Feature Request: user-customizable default referencing command
I use the wonderful cleveref package for all my referencing, almost always. I would like to be able to set \cref{<label>} as my default referencing command in consult-reftex. (This is related to #1, I could include a commit for both issue in a PR).
Ideally, how to use this default would also be e configurable. I probably use the \cref command for about 95% of my references, so it would be far quicker and more comfortable for me if consult-reftex defaulted to it without asking at all (rather than just presenting it as the default candidate when asking), and only asked for a reference command in the rare cases I want to specify a different one.

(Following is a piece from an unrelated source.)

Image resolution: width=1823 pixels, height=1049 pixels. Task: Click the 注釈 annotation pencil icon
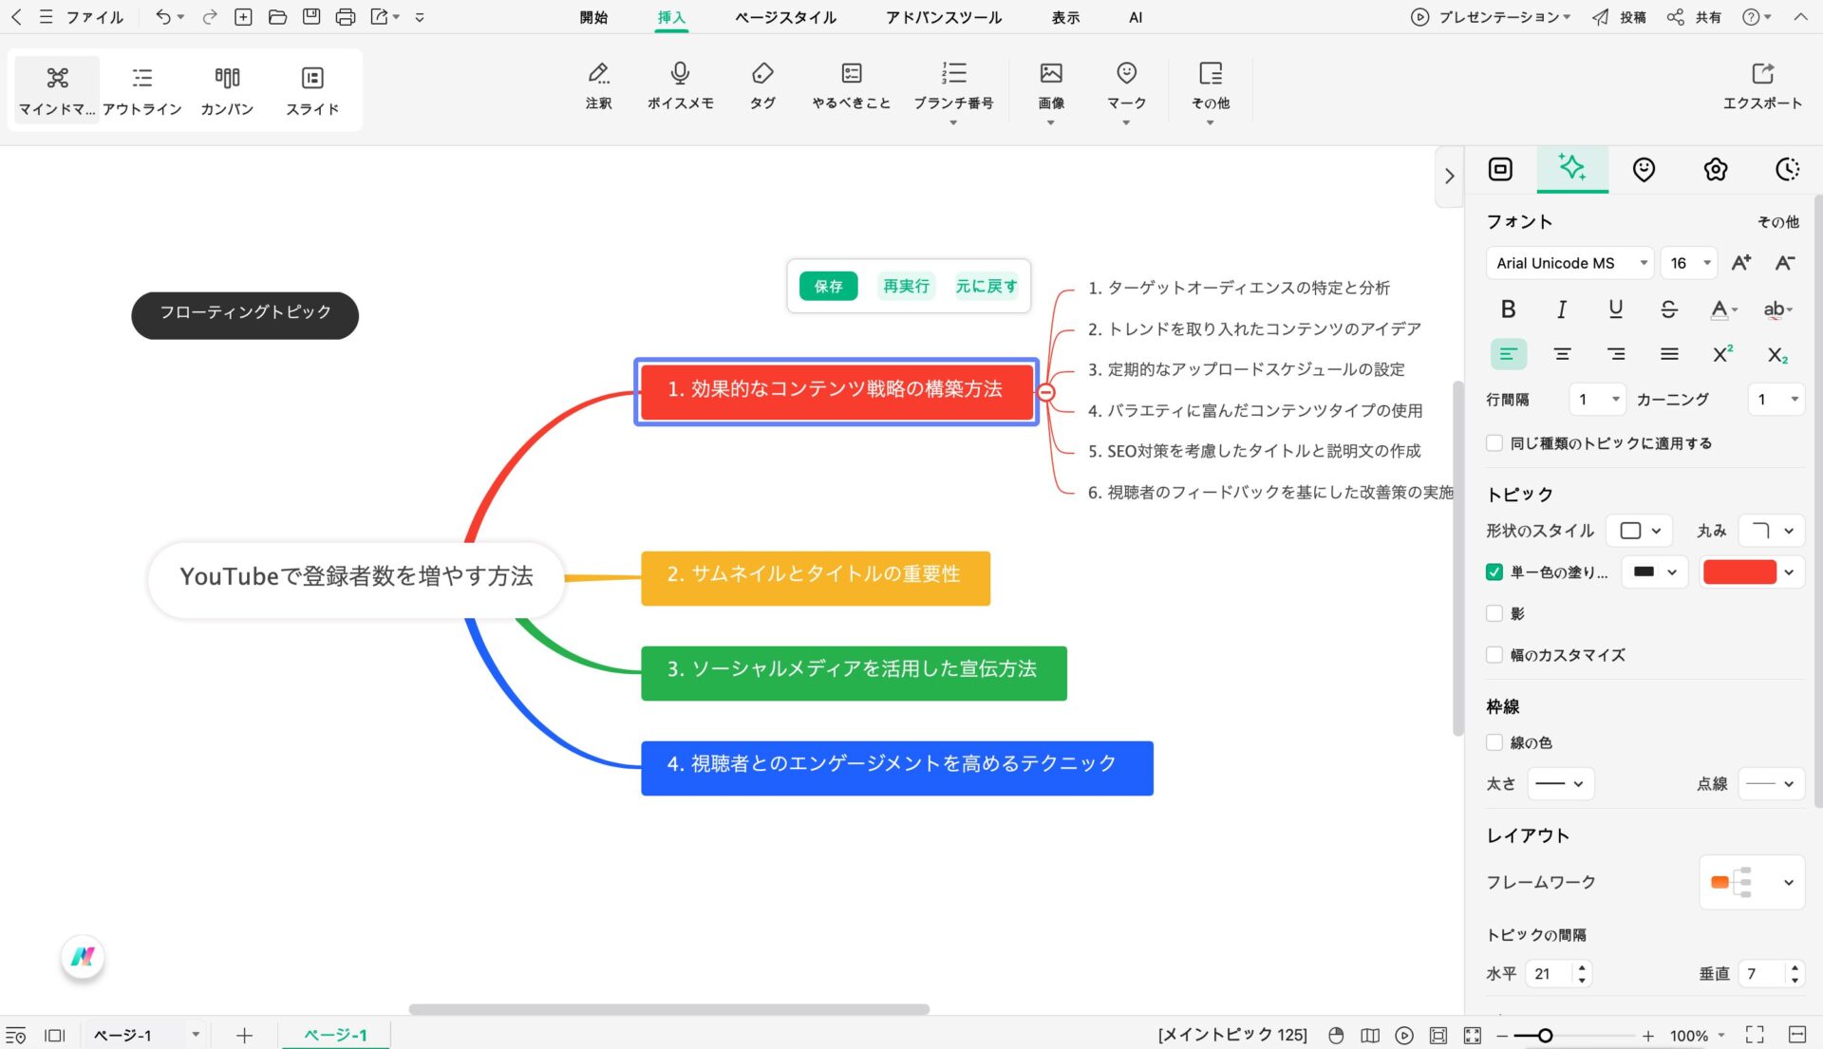click(598, 74)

Of course, this won't be true of all users. Perhaps there could be a custom variable like consult-reftex-prompt-for-command, defaulting to t for 'prompt for a command', and if set to nil, not prompting. The behaviour could be reversed for a particular invocation with a prefix arg, or an embark action (of course, consult-reftex-insert-reference already uses a prefix arg for rescanning, so either we would have to use an embark action, or move rescanning into an embark action).
This is a good idea, please feel free to submit a PR. Is the idea to use a buffer-local variable as discussed in the Citar thread?
This is a good idea, please feel free to submit a PR.
Thanks! I'll have a crack at it soon.
Is the idea to use a buffer-local variable as discussed in the Citar thread?
Exactly. As briefly mentioned here (and ultimately includd in the PR) it is possible to allow custom variables to be safe as buffer-local (the mechanism is actually really powerful, you assign a predicate function to the :safe property of the var, and then it is treated as safe to assign locally whenever the predicate is true). As with citar, there would be a custom variable with a sensible default. The user sets their own default by customising the variable globally, and can change the default file/buffer/dir/project locally by altering the variable in the relevant way using the usual methods.
This should be a fairly simple follow-on to #9.
There's what I hope is a reasonable solution for this in #9.
Would you verify that the solution in e973a68 is sufficient for your use?